Persh-FarmDiversification to reduce investment risk.

The key benefit of diversification is the reduction in the reliance upon one particular stock, asset class, sector or geographical region and hence reducing the overall risk of a portfolio.

A key premise of diversification is that whilst one asset in an investment portfolio may be declining in price, another unrelated asset may be gaining, maintaining balance in the portfolio. There are many different asset classes in which you can choose to invest, each possessing different risk characteristics.

Therefore the best way to diversify your investments is to spread the risk across several different asset types. The principal classes of assets (which could then be divided further within these classes) are usually suggested to be Equities, Bonds (and other fixed interest vehicles), Cash and Property.

Alternatively, Structured Products can provide valuable capital protection features while also giving real equity growth potential. For more information on this please do contact us.

The aim would be to select asset classes that behave in different ways with little correlation in behaviour to economic influences.
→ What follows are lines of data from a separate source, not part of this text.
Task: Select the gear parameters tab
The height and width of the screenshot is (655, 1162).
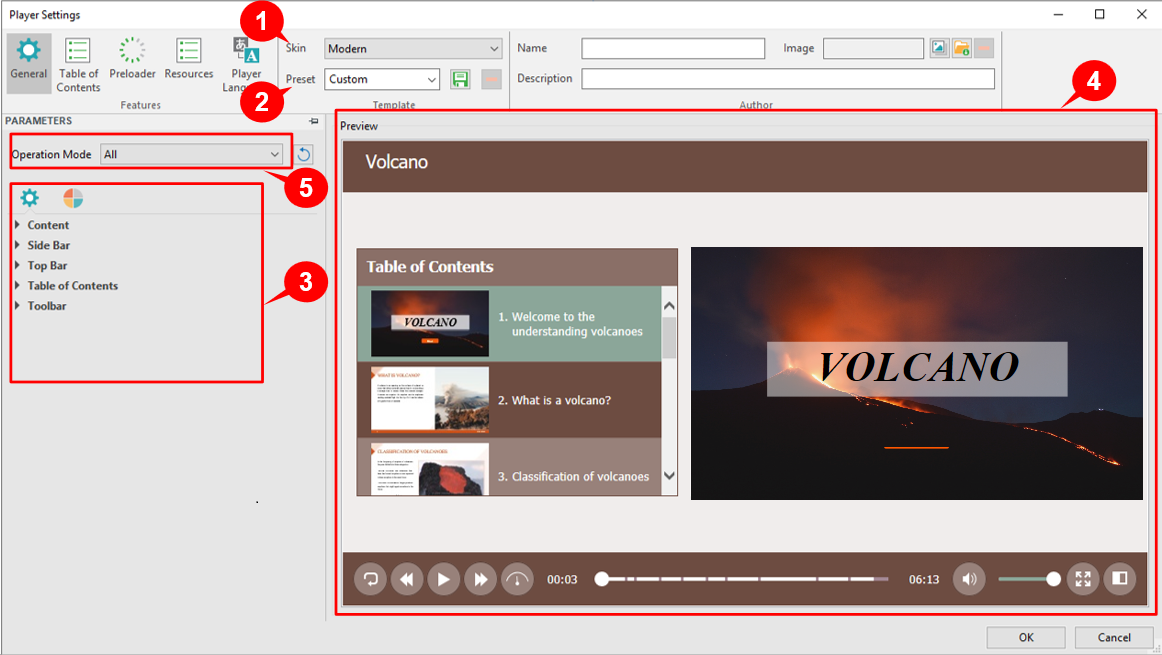Action: click(30, 198)
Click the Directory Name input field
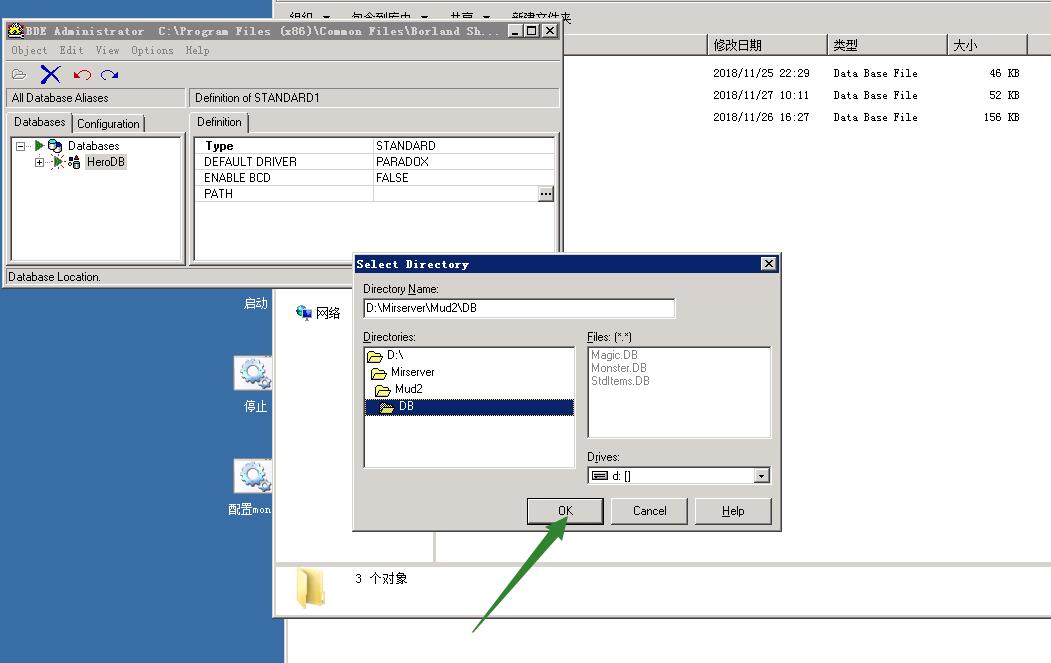1051x663 pixels. (x=518, y=308)
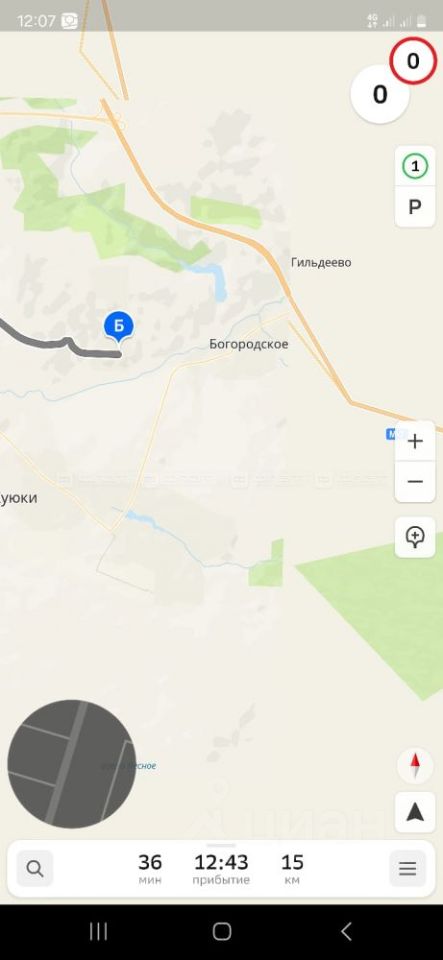Center map on my location arrow
The width and height of the screenshot is (443, 960).
(x=415, y=812)
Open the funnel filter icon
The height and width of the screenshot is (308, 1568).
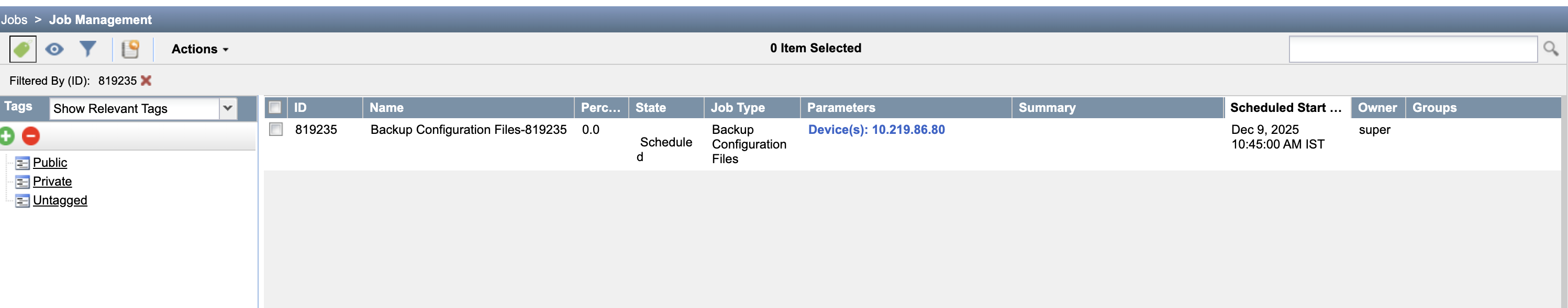(88, 49)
The specific risk associated with a single company stock, can be diverisified by investing in more than one company. There is a clear relationship between the risk to your investment and the number of different shares in a portfolio. By investing in a portfolio of such stock will naturally reduce this stock specific risk.
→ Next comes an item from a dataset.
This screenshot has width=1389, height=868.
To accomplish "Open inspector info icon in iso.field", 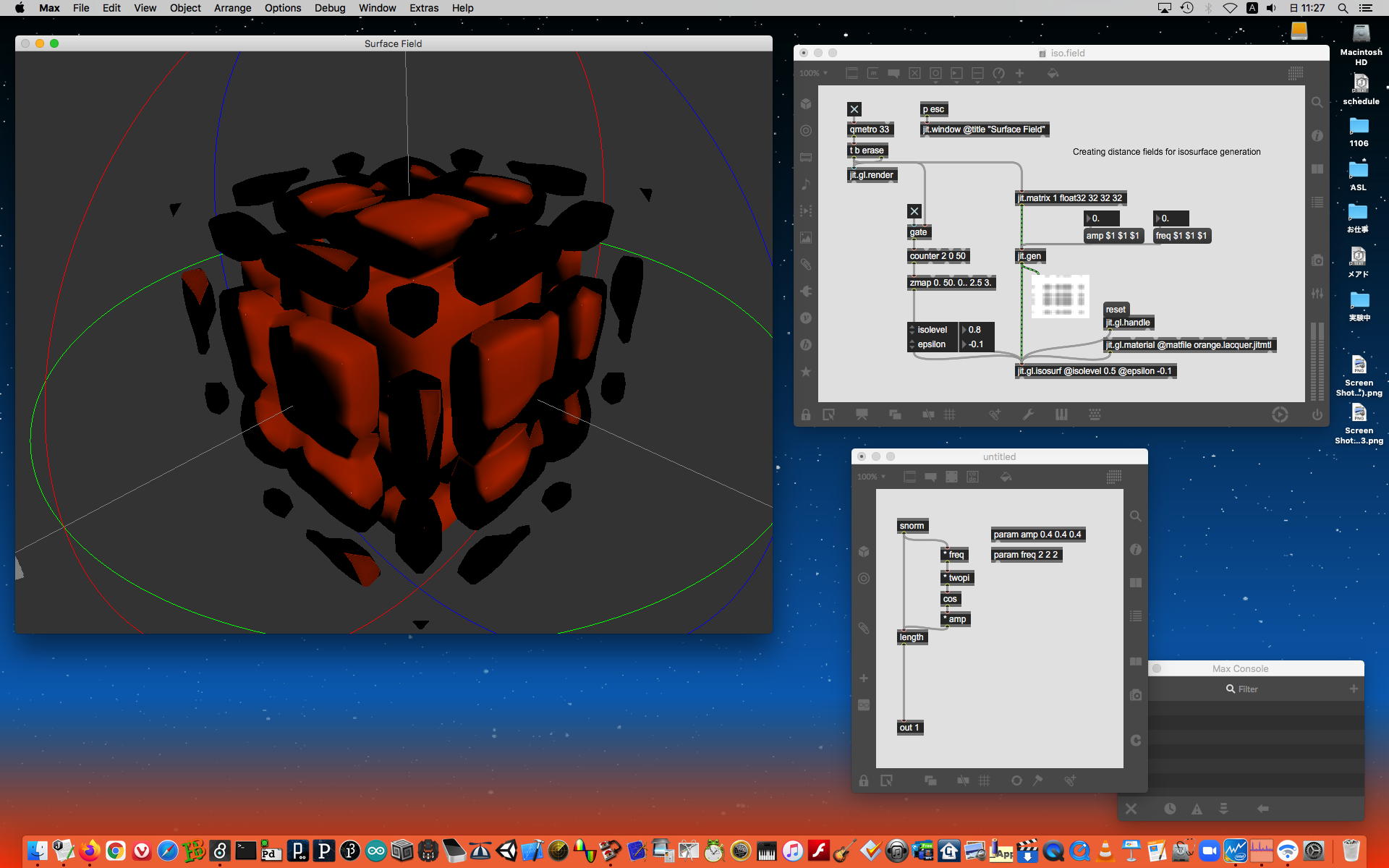I will click(x=1317, y=136).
Equally important, as spreading your investment across different companies, it is also effective to select companies from different sectors. By diversifying across sectors an investor can access stocks with high growth expectations, without overexposing their portfolio as a whole to risk. Holding stocks in a defensive phase should provide the portfolio with some stability should business cycles changes and the stocks in the rapid growth phase drop in value.

Further diversity is often achieved through investing in stocks in differing geographical locations, on the assumption that different geographical sectors may find themselves in different elements of their economic cycle at any particular time.

Finally, many funds of stocks have particular investment styles. Varying these investment styles can also create portfolio diversity. For example, some stocks are selected as investors believe their value is likely to significantly grow in value over the long term. These are known as ‘growth’ stock, others may be held and chosen as they are cheaper than the intrinsic worth of the companies in which they represent. These are known as ‘value’ stock.